On 2020/12/6 6:15, Serge Semin wrote:
On Tue, Dec 01, 2020 at 04:59:21PM +0800, luojiaxing wrote:
On 2020/11/30 19:22, Andy Shevchenko wrote:
On Mon, Nov 30, 2020 at 05:36:19PM +0800, Luo Jiaxing wrote:
The mask and unmask registers are not configured in dwapb_irq_enable() and
dwapb_irq_disable(). In the following situations, the IRQ will be masked by
default after the IRQ is enabled:
mask IRQ -> disable IRQ -> enable IRQ
In this case, the IRQ status of GPIO controller is inconsistent with it's
irq_data too. For example, in __irq_enable(), IRQD_IRQ_DISABLED and
IRQD_IRQ_MASKED are both clear, but GPIO controller do not perform unmask.
Sounds a bit like a papering over the issue which is slightly different.
Can you elaborate more, why ->irq_mask() / ->irq_unmask() are not being called?
Sure, The basic software invoking process is as follows:
Release IRQ:
free_irq() -> __free_irq() -> irq_shutdown() ->__irq_disable()
Disable IRQ:
disable_irq() -> __disable_irq_nosync() -> __disable_irq -> irq_disable ->
__irq_disable()
As shown before, both will call __irq_disable(). The code of it is as
follows:
if (irqd_irq_disabled(&desc->irq_data)) {
if (mask)
mask_irq(desc);
} else {
irq_state_set_disabled(desc);
if (desc->irq_data.chip->irq_disable) {
desc->irq_data.chip->irq_disable(&desc->irq_data);
irq_state_set_masked(desc);
} else if (mask) {
mask_irq(desc);
}
}
Because gpio-dwapb.c provides the hook function of irq_disable,
__irq_disable() will directly calls chip->irq_disable() instead of
mask_irq().
For irq_enable(), it's similar and the code is as follows:
if (!irqd_irq_disabled(&desc->irq_data)) {
unmask_irq(desc);
} else {
irq_state_clr_disabled(desc);
if (desc->irq_data.chip->irq_enable) {
desc->irq_data.chip->irq_enable(&desc->irq_data);
irq_state_clr_masked(desc);
} else {
unmask_irq(desc);
}
}
Similarly, because gpio-dwapb.c provides the hook function of irq_enable,
irq_enable() will directly calls chip->irq_enable() but does not call
unmask_irq().
Therefore, the current handle is as follows:
API of IRQ: | mask_irq() | disable_irq()
| enable_irq()
gpio-dwapb.c: | chip->irq_mask() | chip->irq_diable() |
chip->irq_enable()
I do not know why irq_enable() only calls chip->irq_enable(). However, the
code shows that irq_enable() clears the disable and masked flags in the
irq_data state.
Therefore, for gpio-dwapb.c, I thinks ->irq_enable also needs to clear the
disable and masked flags in the hardware register.
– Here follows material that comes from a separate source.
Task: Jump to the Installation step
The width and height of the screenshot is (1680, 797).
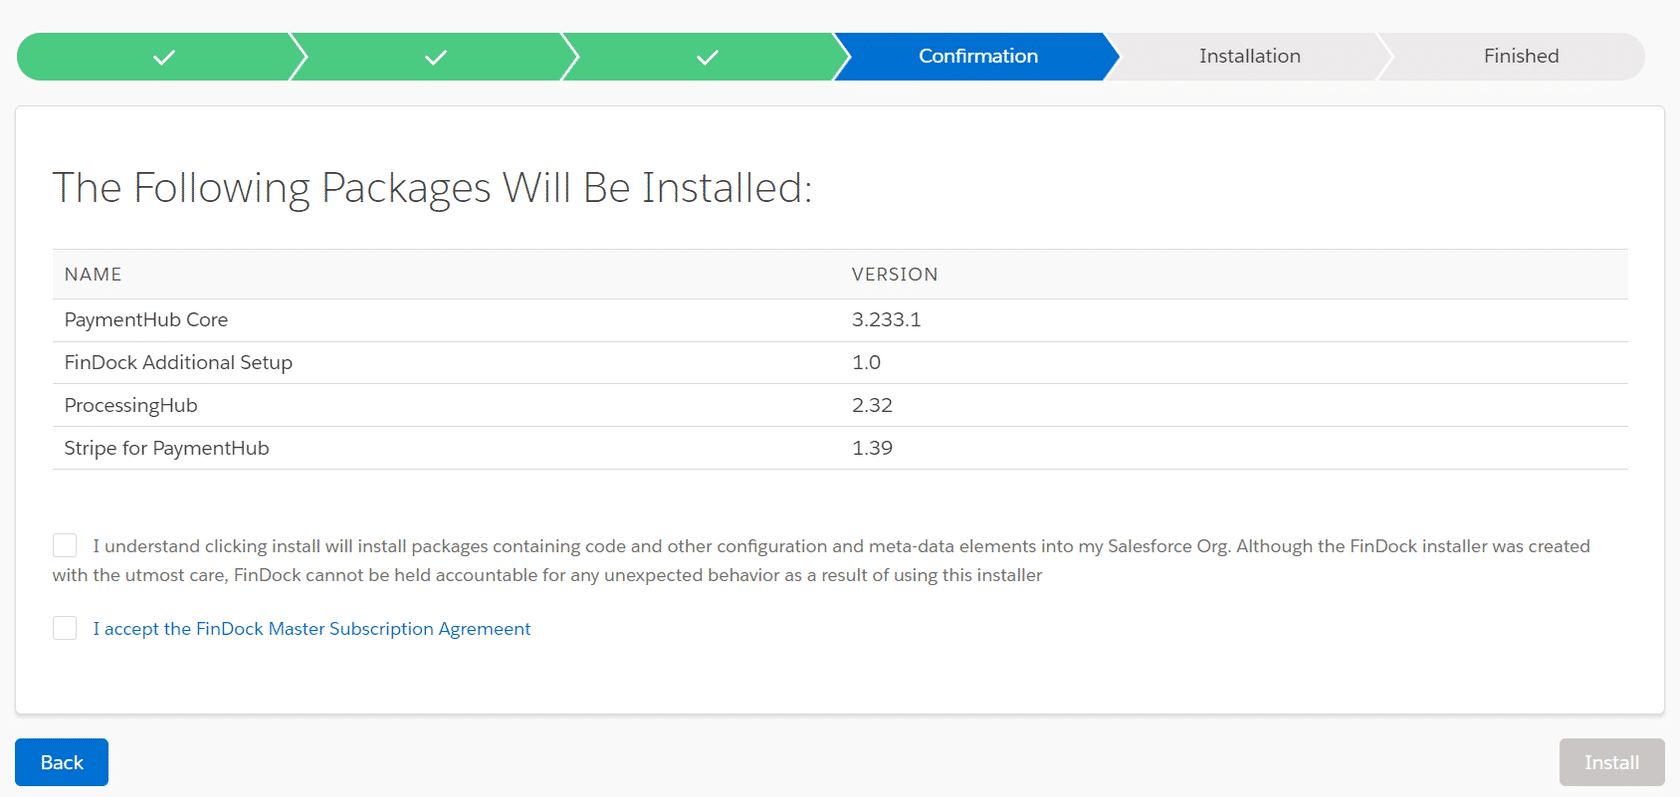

Hmm, that sounds like a problem, but the explanation is a bit unclear
to me. AFAICS you are saying that the only callbacks which are
called during the IRQ request/release are the irq_enable(), right?
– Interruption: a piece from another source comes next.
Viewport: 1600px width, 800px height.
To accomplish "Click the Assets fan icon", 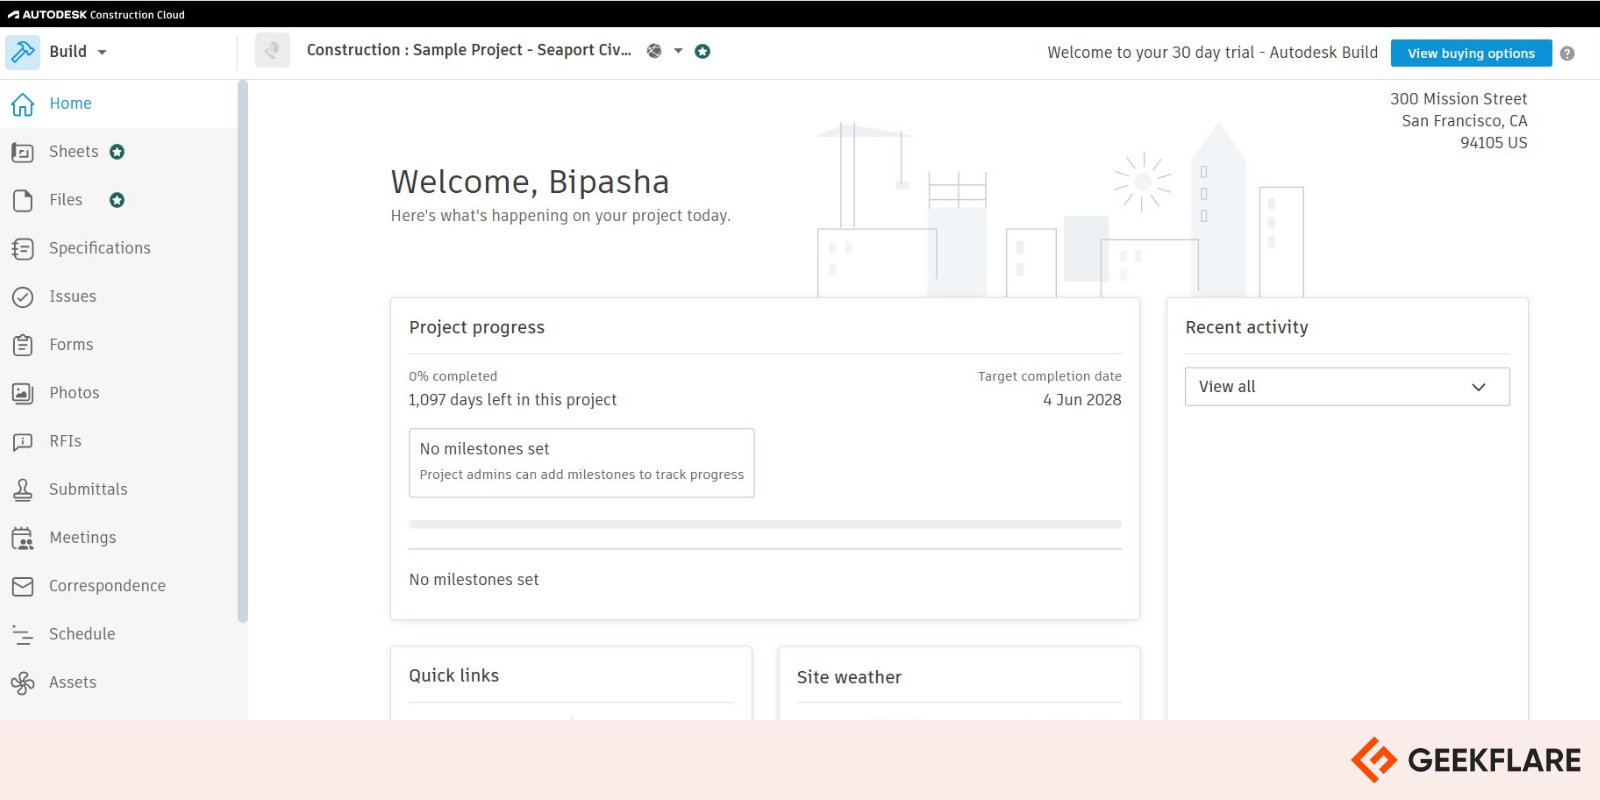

Yes, but one point needs to be clarified, for IRQ requests, it calls
irq_enable(); for IRQ release, it calls irq_disable().
Actually I am thinking that why only irq_enable()/irq_disable() is
called since the mask and enable flags of irq_data are both set.
Does IRQ subsystem expect irq_enable to set both mask and enable? If we
didn't do that, the state machine of the software is different from
hardware, at least for mask bit.
If
so then the only reason why we haven't got a problem reported due to
that so far is that the IRQs actually unmasked by default.
yes, I think so, Common drivers do not mask the IRQ before releasing it.
But that's possible.
In anyway I'd suggest to join someone from the kernel IRQs-related
subsystem to this discussion to ask their opinion whether the IRQs
setup procedure is supposed to work like you say and the irq_enable
shall actually also unmask IRQs.
Thomas, Jason, Mark, could you give us your comment about the issue?
-Sergey
.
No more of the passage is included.